Whatever the listing holds, output it without alteration.

### Input records
::::::::
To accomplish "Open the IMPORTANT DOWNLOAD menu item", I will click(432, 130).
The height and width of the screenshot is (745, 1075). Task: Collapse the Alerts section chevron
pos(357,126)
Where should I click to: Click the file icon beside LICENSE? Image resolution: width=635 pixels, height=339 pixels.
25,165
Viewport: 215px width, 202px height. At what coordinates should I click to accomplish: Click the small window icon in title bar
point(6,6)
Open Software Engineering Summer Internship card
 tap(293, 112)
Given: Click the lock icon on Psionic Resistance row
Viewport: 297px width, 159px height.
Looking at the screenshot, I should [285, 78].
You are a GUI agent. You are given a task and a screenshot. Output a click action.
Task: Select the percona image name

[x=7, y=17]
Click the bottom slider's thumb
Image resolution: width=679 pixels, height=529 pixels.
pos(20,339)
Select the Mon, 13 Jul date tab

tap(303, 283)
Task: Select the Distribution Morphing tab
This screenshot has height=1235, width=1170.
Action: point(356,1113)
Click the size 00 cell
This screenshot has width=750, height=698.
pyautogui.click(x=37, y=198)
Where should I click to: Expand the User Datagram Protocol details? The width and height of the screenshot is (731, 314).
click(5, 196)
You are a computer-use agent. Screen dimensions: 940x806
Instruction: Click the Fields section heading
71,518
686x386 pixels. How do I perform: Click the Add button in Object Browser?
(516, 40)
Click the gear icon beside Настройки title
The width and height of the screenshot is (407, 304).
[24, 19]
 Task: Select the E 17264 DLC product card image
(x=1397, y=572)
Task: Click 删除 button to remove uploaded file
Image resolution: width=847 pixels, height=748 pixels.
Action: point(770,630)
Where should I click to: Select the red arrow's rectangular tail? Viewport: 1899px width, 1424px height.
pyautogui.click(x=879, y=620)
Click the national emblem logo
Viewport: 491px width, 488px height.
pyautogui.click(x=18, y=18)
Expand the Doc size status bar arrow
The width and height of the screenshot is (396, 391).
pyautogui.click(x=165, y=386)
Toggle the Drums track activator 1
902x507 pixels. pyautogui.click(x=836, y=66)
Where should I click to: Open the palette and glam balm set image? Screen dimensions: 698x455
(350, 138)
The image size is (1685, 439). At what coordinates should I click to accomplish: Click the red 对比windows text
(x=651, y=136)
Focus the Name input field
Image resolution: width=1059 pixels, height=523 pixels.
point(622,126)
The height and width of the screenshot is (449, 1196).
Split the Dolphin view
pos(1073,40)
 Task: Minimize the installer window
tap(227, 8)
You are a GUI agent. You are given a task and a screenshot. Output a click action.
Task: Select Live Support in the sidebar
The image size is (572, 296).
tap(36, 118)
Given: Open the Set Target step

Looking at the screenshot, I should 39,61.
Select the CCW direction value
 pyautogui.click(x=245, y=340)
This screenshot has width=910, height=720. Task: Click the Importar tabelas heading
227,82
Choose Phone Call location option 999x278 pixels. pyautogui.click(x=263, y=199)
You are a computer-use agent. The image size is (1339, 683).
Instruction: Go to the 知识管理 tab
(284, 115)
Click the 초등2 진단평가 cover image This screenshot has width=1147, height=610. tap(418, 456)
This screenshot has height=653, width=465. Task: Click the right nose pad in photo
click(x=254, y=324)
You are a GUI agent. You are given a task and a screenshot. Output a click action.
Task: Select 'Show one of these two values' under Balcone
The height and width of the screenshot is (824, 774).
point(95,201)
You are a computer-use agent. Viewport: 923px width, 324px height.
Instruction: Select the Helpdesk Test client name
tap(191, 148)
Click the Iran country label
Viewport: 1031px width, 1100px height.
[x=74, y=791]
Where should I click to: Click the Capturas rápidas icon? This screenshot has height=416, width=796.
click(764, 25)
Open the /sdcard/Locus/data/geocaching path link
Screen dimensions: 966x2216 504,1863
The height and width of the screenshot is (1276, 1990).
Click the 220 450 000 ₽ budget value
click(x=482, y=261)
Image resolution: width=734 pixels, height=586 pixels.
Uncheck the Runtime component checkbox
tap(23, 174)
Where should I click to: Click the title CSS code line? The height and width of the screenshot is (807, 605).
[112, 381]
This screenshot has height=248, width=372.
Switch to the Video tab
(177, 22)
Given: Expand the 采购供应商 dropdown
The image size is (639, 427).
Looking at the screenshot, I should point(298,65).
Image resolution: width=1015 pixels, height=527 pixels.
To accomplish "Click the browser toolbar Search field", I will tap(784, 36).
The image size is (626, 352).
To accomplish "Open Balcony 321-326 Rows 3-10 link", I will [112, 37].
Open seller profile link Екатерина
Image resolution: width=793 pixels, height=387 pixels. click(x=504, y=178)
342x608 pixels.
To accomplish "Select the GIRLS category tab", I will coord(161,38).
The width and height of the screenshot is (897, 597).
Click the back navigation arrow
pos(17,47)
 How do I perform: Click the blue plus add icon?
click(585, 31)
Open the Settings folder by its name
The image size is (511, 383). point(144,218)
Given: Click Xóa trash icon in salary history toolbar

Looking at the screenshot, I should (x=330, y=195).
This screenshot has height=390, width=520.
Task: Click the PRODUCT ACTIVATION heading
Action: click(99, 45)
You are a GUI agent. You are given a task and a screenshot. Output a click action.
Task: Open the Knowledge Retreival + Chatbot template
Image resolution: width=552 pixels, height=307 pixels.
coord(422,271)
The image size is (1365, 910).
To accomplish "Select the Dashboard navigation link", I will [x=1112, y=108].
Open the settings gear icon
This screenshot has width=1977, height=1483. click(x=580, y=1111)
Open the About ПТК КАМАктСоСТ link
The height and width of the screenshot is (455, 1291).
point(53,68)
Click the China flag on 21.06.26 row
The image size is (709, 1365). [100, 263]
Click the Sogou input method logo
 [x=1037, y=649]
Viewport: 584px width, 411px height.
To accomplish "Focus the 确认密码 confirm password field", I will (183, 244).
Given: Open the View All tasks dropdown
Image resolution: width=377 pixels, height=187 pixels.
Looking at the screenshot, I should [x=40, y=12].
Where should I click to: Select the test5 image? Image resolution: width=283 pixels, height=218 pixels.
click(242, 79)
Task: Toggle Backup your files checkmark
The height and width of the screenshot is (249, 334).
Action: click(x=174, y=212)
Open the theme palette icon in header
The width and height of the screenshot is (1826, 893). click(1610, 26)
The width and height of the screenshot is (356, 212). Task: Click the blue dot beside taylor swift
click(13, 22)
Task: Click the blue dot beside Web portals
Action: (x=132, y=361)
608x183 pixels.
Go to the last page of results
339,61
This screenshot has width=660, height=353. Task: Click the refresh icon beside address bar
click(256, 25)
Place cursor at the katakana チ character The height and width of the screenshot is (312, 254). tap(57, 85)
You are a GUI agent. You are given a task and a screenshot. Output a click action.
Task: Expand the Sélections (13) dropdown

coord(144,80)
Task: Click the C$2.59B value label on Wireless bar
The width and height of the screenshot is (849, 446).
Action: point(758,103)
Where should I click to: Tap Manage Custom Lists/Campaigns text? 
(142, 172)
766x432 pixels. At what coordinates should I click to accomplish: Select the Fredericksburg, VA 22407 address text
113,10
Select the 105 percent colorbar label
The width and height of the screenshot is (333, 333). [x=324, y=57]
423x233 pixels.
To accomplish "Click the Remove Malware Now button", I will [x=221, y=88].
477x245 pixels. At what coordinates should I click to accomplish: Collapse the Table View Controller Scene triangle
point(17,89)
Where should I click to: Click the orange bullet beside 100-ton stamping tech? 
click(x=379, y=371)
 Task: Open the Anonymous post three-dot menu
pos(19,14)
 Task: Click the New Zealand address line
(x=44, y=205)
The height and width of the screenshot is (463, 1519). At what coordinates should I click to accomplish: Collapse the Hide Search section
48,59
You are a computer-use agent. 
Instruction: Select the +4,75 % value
::::::::
### Completed exercise
To accomplish "Open the IMPORTANT DOWNLOAD menu item", I will click(432, 130).
The height and width of the screenshot is (745, 1075). Task: Collapse the Alerts section chevron
pos(357,126)
Where should I click to: Click the file icon beside LICENSE? Image resolution: width=635 pixels, height=339 pixels.
25,165
Viewport: 215px width, 202px height. At what coordinates should I click to accomplish: Click the small window icon in title bar
point(6,6)
Open Software Engineering Summer Internship card
 tap(293, 112)
Given: Click the lock icon on Psionic Resistance row
Viewport: 297px width, 159px height.
Looking at the screenshot, I should [285, 78].
You are a GUI agent. You are given a task and a screenshot. Output a click action.
Task: Select the percona image name

[x=7, y=17]
Click the bottom slider's thumb
Image resolution: width=679 pixels, height=529 pixels.
pos(20,339)
Select the Mon, 13 Jul date tab

tap(303, 283)
Task: Select the Distribution Morphing tab
This screenshot has height=1235, width=1170.
Action: point(356,1113)
Click the size 00 cell
This screenshot has width=750, height=698.
pyautogui.click(x=37, y=198)
Where should I click to: Expand the User Datagram Protocol details? The width and height of the screenshot is (731, 314).
click(5, 196)
You are a computer-use agent. Screen dimensions: 940x806
Instruction: Click the Fields section heading
71,518
686x386 pixels. How do I perform: Click the Add button in Object Browser?
(516, 40)
Click the gear icon beside Настройки title
The width and height of the screenshot is (407, 304).
[24, 19]
 Task: Select the E 17264 DLC product card image
(x=1397, y=572)
Task: Click 删除 button to remove uploaded file
Image resolution: width=847 pixels, height=748 pixels.
Action: point(770,630)
Where should I click to: Select the red arrow's rectangular tail? Viewport: 1899px width, 1424px height.
pyautogui.click(x=879, y=620)
Click the national emblem logo
Viewport: 491px width, 488px height.
pyautogui.click(x=18, y=18)
Expand the Doc size status bar arrow
The width and height of the screenshot is (396, 391).
pyautogui.click(x=165, y=386)
Toggle the Drums track activator 1
902x507 pixels. pyautogui.click(x=836, y=66)
Where should I click to: Open the palette and glam balm set image? Screen dimensions: 698x455
(350, 138)
The image size is (1685, 439). At what coordinates should I click to accomplish: Click the red 对比windows text
(x=651, y=136)
Focus the Name input field
Image resolution: width=1059 pixels, height=523 pixels.
point(622,126)
The height and width of the screenshot is (449, 1196).
Split the Dolphin view
pos(1073,40)
 Task: Minimize the installer window
tap(227, 8)
You are a GUI agent. You are given a task and a screenshot. Output a click action.
Task: Select Live Support in the sidebar
The image size is (572, 296).
tap(36, 118)
Given: Open the Set Target step

Looking at the screenshot, I should 39,61.
Select the CCW direction value
 pyautogui.click(x=245, y=340)
This screenshot has width=910, height=720. Task: Click the Importar tabelas heading
227,82
Choose Phone Call location option 999x278 pixels. pyautogui.click(x=263, y=199)
You are a computer-use agent. The image size is (1339, 683).
Instruction: Go to the 知识管理 tab
(284, 115)
Click the 초등2 진단평가 cover image This screenshot has width=1147, height=610. tap(418, 456)
This screenshot has height=653, width=465. Task: Click the right nose pad in photo
click(x=254, y=324)
You are a GUI agent. You are given a task and a screenshot. Output a click action.
Task: Select 'Show one of these two values' under Balcone
The height and width of the screenshot is (824, 774).
point(95,201)
You are a computer-use agent. Viewport: 923px width, 324px height.
Instruction: Select the Helpdesk Test client name
tap(191, 148)
Click the Iran country label
Viewport: 1031px width, 1100px height.
[x=74, y=791]
Where should I click to: Click the Capturas rápidas icon? This screenshot has height=416, width=796.
click(764, 25)
Open the /sdcard/Locus/data/geocaching path link
Screen dimensions: 966x2216 504,1863
The height and width of the screenshot is (1276, 1990).
Click the 220 450 000 ₽ budget value
click(x=482, y=261)
Image resolution: width=734 pixels, height=586 pixels.
Uncheck the Runtime component checkbox
tap(23, 174)
Where should I click to: Click the title CSS code line? The height and width of the screenshot is (807, 605).
[112, 381]
This screenshot has height=248, width=372.
Switch to the Video tab
(177, 22)
Given: Expand the 采购供应商 dropdown
The image size is (639, 427).
Looking at the screenshot, I should point(298,65).
Image resolution: width=1015 pixels, height=527 pixels.
To accomplish "Click the browser toolbar Search field", I will tap(784, 36).
The image size is (626, 352).
To accomplish "Open Balcony 321-326 Rows 3-10 link", I will [112, 37].
Open seller profile link Екатерина
Image resolution: width=793 pixels, height=387 pixels. click(x=504, y=178)
342x608 pixels.
To accomplish "Select the GIRLS category tab", I will coord(161,38).
The width and height of the screenshot is (897, 597).
Click the back navigation arrow
pos(17,47)
 How do I perform: Click the blue plus add icon?
click(585, 31)
Open the Settings folder by its name
The image size is (511, 383). point(144,218)
Given: Click Xóa trash icon in salary history toolbar

Looking at the screenshot, I should (x=330, y=195).
This screenshot has height=390, width=520.
Task: Click the PRODUCT ACTIVATION heading
Action: click(99, 45)
You are a GUI agent. You are given a task and a screenshot. Output a click action.
Task: Open the Knowledge Retreival + Chatbot template
Image resolution: width=552 pixels, height=307 pixels.
coord(422,271)
The image size is (1365, 910).
To accomplish "Select the Dashboard navigation link", I will [x=1112, y=108].
Open the settings gear icon
This screenshot has width=1977, height=1483. click(x=580, y=1111)
Open the About ПТК КАМАктСоСТ link
The height and width of the screenshot is (455, 1291).
point(53,68)
Click the China flag on 21.06.26 row
The image size is (709, 1365). [100, 263]
Click the Sogou input method logo
 [x=1037, y=649]
Viewport: 584px width, 411px height.
To accomplish "Focus the 确认密码 confirm password field", I will (183, 244).
Given: Open the View All tasks dropdown
Image resolution: width=377 pixels, height=187 pixels.
Looking at the screenshot, I should [x=40, y=12].
Where should I click to: Select the test5 image? Image resolution: width=283 pixels, height=218 pixels.
click(242, 79)
Task: Toggle Backup your files checkmark
The height and width of the screenshot is (249, 334).
Action: click(x=174, y=212)
Open the theme palette icon in header
The width and height of the screenshot is (1826, 893). click(1610, 26)
The width and height of the screenshot is (356, 212). Task: Click the blue dot beside taylor swift
click(13, 22)
Task: Click the blue dot beside Web portals
Action: (x=132, y=361)
608x183 pixels.
Go to the last page of results
339,61
This screenshot has width=660, height=353. Task: Click the refresh icon beside address bar
click(256, 25)
Place cursor at the katakana チ character The height and width of the screenshot is (312, 254). tap(57, 85)
You are a GUI agent. You are given a task and a screenshot. Output a click action.
Task: Expand the Sélections (13) dropdown

coord(144,80)
Task: Click the C$2.59B value label on Wireless bar
The width and height of the screenshot is (849, 446).
Action: point(758,103)
Where should I click to: Tap Manage Custom Lists/Campaigns text? 
(142, 172)
766x432 pixels. At what coordinates should I click to accomplish: Select the Fredericksburg, VA 22407 address text
113,10
Select the 105 percent colorbar label
The width and height of the screenshot is (333, 333). [x=324, y=57]
423x233 pixels.
To accomplish "Click the Remove Malware Now button", I will [x=221, y=88].
477x245 pixels. At what coordinates should I click to accomplish: Collapse the Table View Controller Scene triangle
point(17,89)
Where should I click to: Click the orange bullet beside 100-ton stamping tech? 
click(x=379, y=371)
 Task: Open the Anonymous post three-dot menu
pos(19,14)
 Task: Click the New Zealand address line
(x=44, y=205)
The height and width of the screenshot is (463, 1519). At what coordinates should I click to accomplish: Collapse the Hide Search section
48,59
You are a computer-use agent. 
Instruction: Select the +4,75 % value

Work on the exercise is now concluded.